The Oncologist was based in Kingston and asked me right away if I had seen a surgeon. I did not know that this would be the first course of action. She acknowledged that it was a good thing that so far there was no more cancer seen in the tests I did, but I would need to talk to a “cancer specialist surgeon” about my options before she decided what to do in terms of treatment. She asked me to get a breast cancer gene blood test in the meantime. This would tell if I carried the gene for breast / ovarian cancer.
Meeting the Breast Cancer Surgeon in Kingston
I was recommended to see Dr. Mark Newnham in Kingston (Jamaica) who apparently was one if not the best Surgeon in Jamaica pertaining to breast cancer, vascular and even heart issues.
The driving back and forth took a lot out of us as it seemed we were in Kingston every week, sometimes twice per week. The day I went to see Dr. Newnham I also had a family lunch lined up to celebrate my cousin’s anniversary. I do not get to see my cousin a lot as he lived in Dubai for many years, but recently moved to the Bahamas where he has a vacation home, so he is now a lot closer. I thought it would be amazing to have a family lunch at a fabulous restaurant after seeing the surgeon, as I was quite frankly – nervous.

As I walked into his office building I was put at immediate ease as everything was beautifully and meticulously done in terms of the ambiance and even the demeanor of the team at the front desk. My mother was with me as Chris was unable to get away from work that day. I will never forget walking into his office and feeling a sense of “what is he going to say” “what am I going to say” “where do we go from here….” So many questions in my head!
Captivated by his calm, genuine manner which immediately put me at ease…
When Dr. Newnham walked in, he had a sense of calm…and spoke in a gentle, easy way that immediately relaxed me and made me feel as if I was in great hands. He asked ME what I wanted out of this cancer treatment, and I immediately said “I want a double mastectomy” – he nodded his head and said I had three options – 1. Take out the lump alone, and hope the cancer does not come back there….a little risky….2. Do a mastectomy of the breast with the lump keep the other breast as is, and do a reconstructive surgery on that breast to try to get it to match the other one…risk, it could come back in the other breast + it is not going to look like the other one, for looks sake….3. Do a double mastectomy and then reconstruction…..risk, low for it come back in that area…..I looked at him – “reconstruction??” He said yes, I would highly recommend that for you. You are not considered old and have alot of your life to live, he said with a a little wink.
He examined me so he could ascertain the situation with the lump, and after ten seconds, he said okay you can sit back down. I was sort of caught off guard, wondering why it was such a short exam. He explained that it was 5 cm away from the exact center of the breast, and that he did not feel anything under my arm, which meant it was not likely it had spread but he would know more after the operation. He drew a diagram of my breast, from that ten second exam, which was quite detailed. I was mesmerized and knew this was the person who would save me from being in some kind of mental state that was not good. He gave me hope, smiled and looked straight into my eyes while talking. He even forgot my mother was sitting beside me. I felt his attention was on me, as he actually cared, and wanted me to feel that. I felt it!

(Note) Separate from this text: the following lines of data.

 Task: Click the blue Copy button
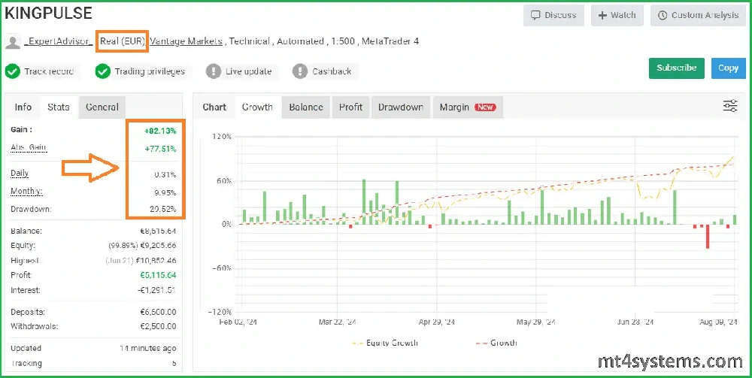click(x=728, y=68)
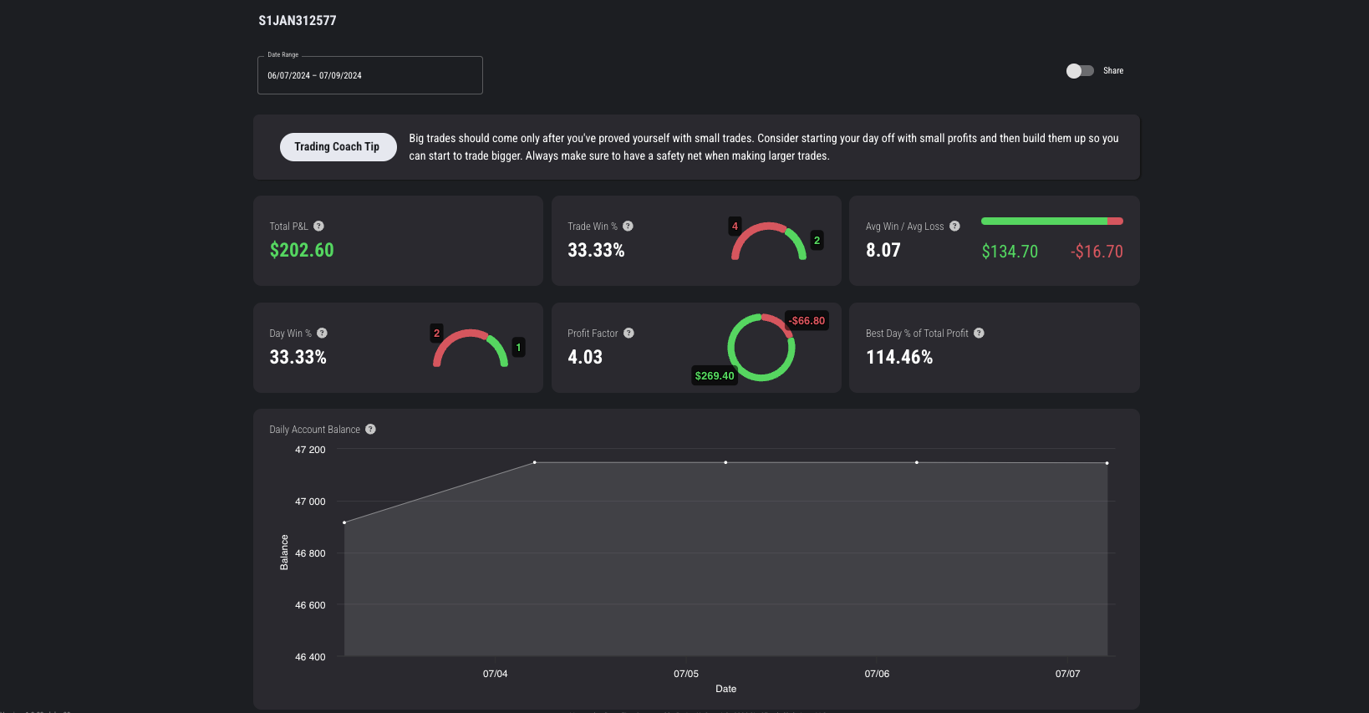
Task: Select the first data point on balance chart
Action: click(344, 522)
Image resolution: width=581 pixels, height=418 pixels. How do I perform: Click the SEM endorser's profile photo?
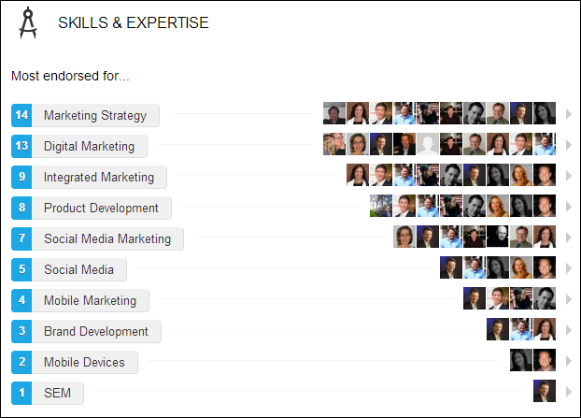(545, 392)
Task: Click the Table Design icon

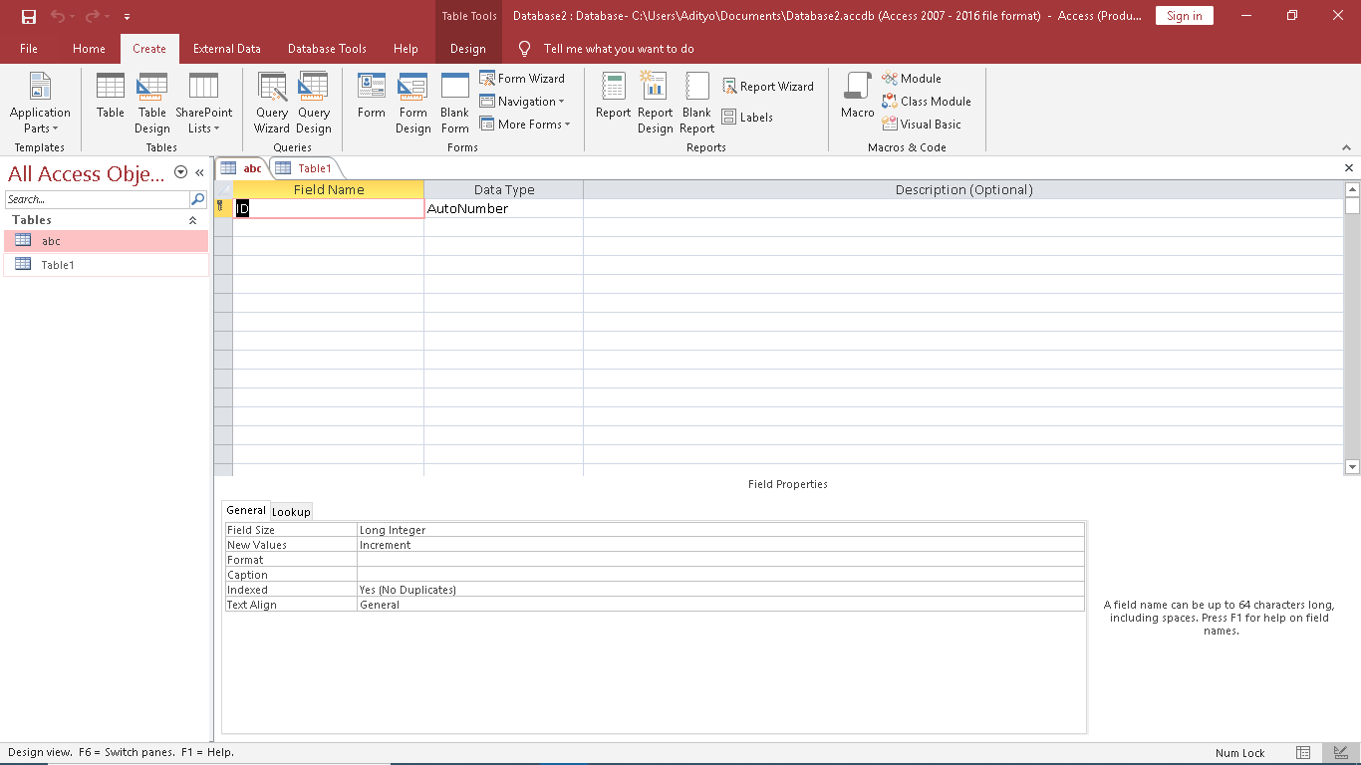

He then recommended a plastic surgeon he worked alot with, who would be part of the operation, do do the reconstruction side of things….and that he would explain what that would entail.
Talking to Dr. Venugopal, my plastic surgeon about the reconstruction
As it turned out, I was unable to see Dr. Venugopal that day due to the family lunch, but we did talk on the phone for about one hour and half about the process. It seemed like there was a mass of details, risks, and things to know before I went ahead….but at the same time the option of having just a double mastectomy and walking away with that final look did not do anything to my mental state. It made me feel as if I would not be able to be in a bikini again, and knowing that I still wanted to compete on stage, I knew that the look of symmetry judges look for would not be there if I did not go for the reconstruction. Not just that, but I kept thinking how would I feel without anything there….nothing at all except skin? Could I live with that, how would it affect my mental health. That is what and why I decided to say yes, let us plan on it. He also sounded calm, informative and I felt another feeling of “this is my other surgeon, someone I already like but never met face to face…”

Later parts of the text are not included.